### Task description
Update the items below by changing each "sidebar" to "side panel" and leaving every other part unchanged.

### Record excerpts

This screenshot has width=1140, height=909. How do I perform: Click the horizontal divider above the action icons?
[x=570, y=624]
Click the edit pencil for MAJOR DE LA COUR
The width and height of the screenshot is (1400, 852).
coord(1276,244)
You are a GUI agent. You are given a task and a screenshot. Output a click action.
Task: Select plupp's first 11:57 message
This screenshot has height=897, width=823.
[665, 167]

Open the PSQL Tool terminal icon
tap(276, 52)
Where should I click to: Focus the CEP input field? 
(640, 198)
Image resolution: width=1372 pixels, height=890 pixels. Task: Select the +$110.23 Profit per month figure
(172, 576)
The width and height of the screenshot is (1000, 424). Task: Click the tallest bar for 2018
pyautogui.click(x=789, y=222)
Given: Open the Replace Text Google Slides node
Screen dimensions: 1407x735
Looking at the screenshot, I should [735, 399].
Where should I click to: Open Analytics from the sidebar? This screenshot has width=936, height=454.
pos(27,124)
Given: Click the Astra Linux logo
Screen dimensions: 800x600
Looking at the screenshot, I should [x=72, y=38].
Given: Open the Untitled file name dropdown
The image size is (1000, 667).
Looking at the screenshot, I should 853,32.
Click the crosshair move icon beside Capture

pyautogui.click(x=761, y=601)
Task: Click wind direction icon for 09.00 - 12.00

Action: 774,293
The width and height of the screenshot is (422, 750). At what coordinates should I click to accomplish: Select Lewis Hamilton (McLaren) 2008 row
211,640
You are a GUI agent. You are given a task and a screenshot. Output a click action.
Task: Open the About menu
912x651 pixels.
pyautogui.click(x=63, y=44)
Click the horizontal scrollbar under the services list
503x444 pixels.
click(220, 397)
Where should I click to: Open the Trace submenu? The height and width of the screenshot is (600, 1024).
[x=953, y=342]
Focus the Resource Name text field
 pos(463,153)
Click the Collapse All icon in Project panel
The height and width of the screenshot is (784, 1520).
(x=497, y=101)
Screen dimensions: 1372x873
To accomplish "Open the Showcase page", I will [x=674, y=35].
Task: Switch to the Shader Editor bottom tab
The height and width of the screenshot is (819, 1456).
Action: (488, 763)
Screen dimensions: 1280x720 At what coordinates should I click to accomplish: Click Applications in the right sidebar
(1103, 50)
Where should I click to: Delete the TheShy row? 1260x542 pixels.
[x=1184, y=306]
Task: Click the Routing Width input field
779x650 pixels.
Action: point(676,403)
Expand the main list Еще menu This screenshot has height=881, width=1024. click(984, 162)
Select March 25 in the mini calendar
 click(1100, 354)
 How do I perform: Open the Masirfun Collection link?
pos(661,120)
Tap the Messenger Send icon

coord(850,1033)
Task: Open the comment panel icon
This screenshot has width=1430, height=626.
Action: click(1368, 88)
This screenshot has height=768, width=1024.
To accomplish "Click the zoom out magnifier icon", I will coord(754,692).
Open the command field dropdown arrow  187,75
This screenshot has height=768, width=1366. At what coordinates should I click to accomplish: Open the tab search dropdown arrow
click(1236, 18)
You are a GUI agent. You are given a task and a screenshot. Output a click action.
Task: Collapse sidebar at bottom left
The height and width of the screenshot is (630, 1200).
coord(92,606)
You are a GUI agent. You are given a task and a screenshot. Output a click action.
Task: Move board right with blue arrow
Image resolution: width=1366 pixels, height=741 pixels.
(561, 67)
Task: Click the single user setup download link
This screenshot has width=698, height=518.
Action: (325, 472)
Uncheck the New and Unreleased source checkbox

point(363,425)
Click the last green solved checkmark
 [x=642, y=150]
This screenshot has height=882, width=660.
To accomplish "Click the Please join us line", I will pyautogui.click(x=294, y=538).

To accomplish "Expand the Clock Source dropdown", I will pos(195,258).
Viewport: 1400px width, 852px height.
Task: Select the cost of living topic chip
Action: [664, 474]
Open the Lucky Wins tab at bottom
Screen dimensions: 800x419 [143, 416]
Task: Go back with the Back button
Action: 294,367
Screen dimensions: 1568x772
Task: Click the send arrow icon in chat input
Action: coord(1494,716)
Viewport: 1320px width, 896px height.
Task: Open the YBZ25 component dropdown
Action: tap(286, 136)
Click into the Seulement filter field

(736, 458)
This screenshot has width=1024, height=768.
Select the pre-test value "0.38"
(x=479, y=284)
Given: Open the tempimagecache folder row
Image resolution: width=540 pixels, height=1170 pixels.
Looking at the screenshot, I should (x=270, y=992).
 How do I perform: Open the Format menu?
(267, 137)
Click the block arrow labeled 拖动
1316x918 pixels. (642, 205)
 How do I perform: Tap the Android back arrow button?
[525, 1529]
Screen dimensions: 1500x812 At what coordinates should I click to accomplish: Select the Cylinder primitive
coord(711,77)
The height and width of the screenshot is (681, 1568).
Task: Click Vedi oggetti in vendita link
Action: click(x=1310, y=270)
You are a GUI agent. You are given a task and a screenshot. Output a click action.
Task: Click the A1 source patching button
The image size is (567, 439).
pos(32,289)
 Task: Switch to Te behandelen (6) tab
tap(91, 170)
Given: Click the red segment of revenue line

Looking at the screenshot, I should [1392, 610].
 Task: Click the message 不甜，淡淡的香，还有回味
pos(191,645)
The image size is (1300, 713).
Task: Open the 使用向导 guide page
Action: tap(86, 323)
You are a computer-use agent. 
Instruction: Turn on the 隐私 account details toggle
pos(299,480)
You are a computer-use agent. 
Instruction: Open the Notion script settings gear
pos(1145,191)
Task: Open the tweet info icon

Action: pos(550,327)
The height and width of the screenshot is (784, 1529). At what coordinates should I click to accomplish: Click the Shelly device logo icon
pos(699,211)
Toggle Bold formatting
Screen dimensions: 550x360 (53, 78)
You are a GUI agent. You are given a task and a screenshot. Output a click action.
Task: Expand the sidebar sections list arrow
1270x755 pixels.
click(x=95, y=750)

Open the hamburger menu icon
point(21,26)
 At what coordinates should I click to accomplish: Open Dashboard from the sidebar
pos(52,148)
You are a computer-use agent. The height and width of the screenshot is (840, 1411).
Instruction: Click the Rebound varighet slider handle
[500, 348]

### Completed exercise
This screenshot has width=1140, height=909. How do I perform: Click the horizontal divider above the action icons?
[x=570, y=624]
Click the edit pencil for MAJOR DE LA COUR
The width and height of the screenshot is (1400, 852).
coord(1276,244)
You are a GUI agent. You are given a task and a screenshot. Output a click action.
Task: Select plupp's first 11:57 message
This screenshot has height=897, width=823.
[665, 167]

Open the PSQL Tool terminal icon
tap(276, 52)
Where should I click to: Focus the CEP input field? 
(640, 198)
Image resolution: width=1372 pixels, height=890 pixels. Task: Select the +$110.23 Profit per month figure
(172, 576)
The width and height of the screenshot is (1000, 424). Task: Click the tallest bar for 2018
pyautogui.click(x=789, y=222)
Given: Open the Replace Text Google Slides node
Screen dimensions: 1407x735
Looking at the screenshot, I should [735, 399].
Where should I click to: Open Analytics from the side panel? This screenshot has width=936, height=454.
pos(27,124)
Given: Click the Astra Linux logo
Screen dimensions: 800x600
Looking at the screenshot, I should [x=72, y=38].
Given: Open the Untitled file name dropdown
The image size is (1000, 667).
Looking at the screenshot, I should 853,32.
Click the crosshair move icon beside Capture

pyautogui.click(x=761, y=601)
Task: Click wind direction icon for 09.00 - 12.00

Action: 774,293
The width and height of the screenshot is (422, 750). At what coordinates should I click to accomplish: Select Lewis Hamilton (McLaren) 2008 row
211,640
You are a GUI agent. You are given a task and a screenshot. Output a click action.
Task: Open the About menu
912x651 pixels.
pyautogui.click(x=63, y=44)
Click the horizontal scrollbar under the services list
503x444 pixels.
click(220, 397)
Where should I click to: Open the Trace submenu? The height and width of the screenshot is (600, 1024).
[x=953, y=342]
Focus the Resource Name text field
 pos(463,153)
Click the Collapse All icon in Project panel
The height and width of the screenshot is (784, 1520).
(x=497, y=101)
Screen dimensions: 1372x873
To accomplish "Open the Showcase page", I will [x=674, y=35].
Task: Switch to the Shader Editor bottom tab
The height and width of the screenshot is (819, 1456).
Action: (488, 763)
Screen dimensions: 1280x720 At what coordinates should I click to accomplish: Click Applications in the right side panel
(1103, 50)
Where should I click to: Delete the TheShy row? 1260x542 pixels.
[x=1184, y=306]
Task: Click the Routing Width input field
779x650 pixels.
Action: point(676,403)
Expand the main list Еще menu This screenshot has height=881, width=1024. click(984, 162)
Select March 25 in the mini calendar
 click(1100, 354)
 How do I perform: Open the Masirfun Collection link?
pos(661,120)
Tap the Messenger Send icon

coord(850,1033)
Task: Open the comment panel icon
This screenshot has width=1430, height=626.
Action: click(1368, 88)
This screenshot has height=768, width=1024.
To accomplish "Click the zoom out magnifier icon", I will coord(754,692).
Open the command field dropdown arrow  187,75
This screenshot has height=768, width=1366. At what coordinates should I click to accomplish: Open the tab search dropdown arrow
click(1236, 18)
You are a GUI agent. You are given a task and a screenshot. Output a click action.
Task: Collapse side panel at bottom left
The height and width of the screenshot is (630, 1200).
coord(92,606)
You are a GUI agent. You are given a task and a screenshot. Output a click action.
Task: Move board right with blue arrow
Image resolution: width=1366 pixels, height=741 pixels.
(561, 67)
Task: Click the single user setup download link
This screenshot has width=698, height=518.
Action: (325, 472)
Uncheck the New and Unreleased source checkbox

point(363,425)
Click the last green solved checkmark
 [x=642, y=150]
This screenshot has height=882, width=660.
To accomplish "Click the Please join us line", I will pyautogui.click(x=294, y=538).

To accomplish "Expand the Clock Source dropdown", I will pos(195,258).
Viewport: 1400px width, 852px height.
Task: Select the cost of living topic chip
Action: [664, 474]
Open the Lucky Wins tab at bottom
Screen dimensions: 800x419 [143, 416]
Task: Go back with the Back button
Action: 294,367
Screen dimensions: 1568x772
Task: Click the send arrow icon in chat input
Action: coord(1494,716)
Viewport: 1320px width, 896px height.
Task: Open the YBZ25 component dropdown
Action: tap(286, 136)
Click into the Seulement filter field

(736, 458)
This screenshot has width=1024, height=768.
Select the pre-test value "0.38"
(x=479, y=284)
Given: Open the tempimagecache folder row
Image resolution: width=540 pixels, height=1170 pixels.
Looking at the screenshot, I should (x=270, y=992).
 How do I perform: Open the Format menu?
(267, 137)
Click the block arrow labeled 拖动
1316x918 pixels. (642, 205)
 How do I perform: Tap the Android back arrow button?
[525, 1529]
Screen dimensions: 1500x812 At what coordinates should I click to accomplish: Select the Cylinder primitive
coord(711,77)
The height and width of the screenshot is (681, 1568).
Task: Click Vedi oggetti in vendita link
Action: click(x=1310, y=270)
You are a GUI agent. You are given a task and a screenshot. Output a click action.
Task: Click the A1 source patching button
The image size is (567, 439).
pos(32,289)
 Task: Switch to Te behandelen (6) tab
tap(91, 170)
Given: Click the red segment of revenue line

Looking at the screenshot, I should [1392, 610].
 Task: Click the message 不甜，淡淡的香，还有回味
pos(191,645)
The image size is (1300, 713).
Task: Open the 使用向导 guide page
Action: tap(86, 323)
You are a computer-use agent. 
Instruction: Turn on the 隐私 account details toggle
pos(299,480)
You are a computer-use agent. 
Instruction: Open the Notion script settings gear
pos(1145,191)
Task: Open the tweet info icon

Action: pos(550,327)
The height and width of the screenshot is (784, 1529). At what coordinates should I click to accomplish: Click the Shelly device logo icon
pos(699,211)
Toggle Bold formatting
Screen dimensions: 550x360 (53, 78)
You are a GUI agent. You are given a task and a screenshot. Output a click action.
Task: Expand the side panel sections list arrow
1270x755 pixels.
click(x=95, y=750)

Open the hamburger menu icon
point(21,26)
 At what coordinates should I click to accomplish: Open Dashboard from the side panel
pos(52,148)
You are a computer-use agent. The height and width of the screenshot is (840, 1411).
Instruction: Click the Rebound varighet slider handle
[500, 348]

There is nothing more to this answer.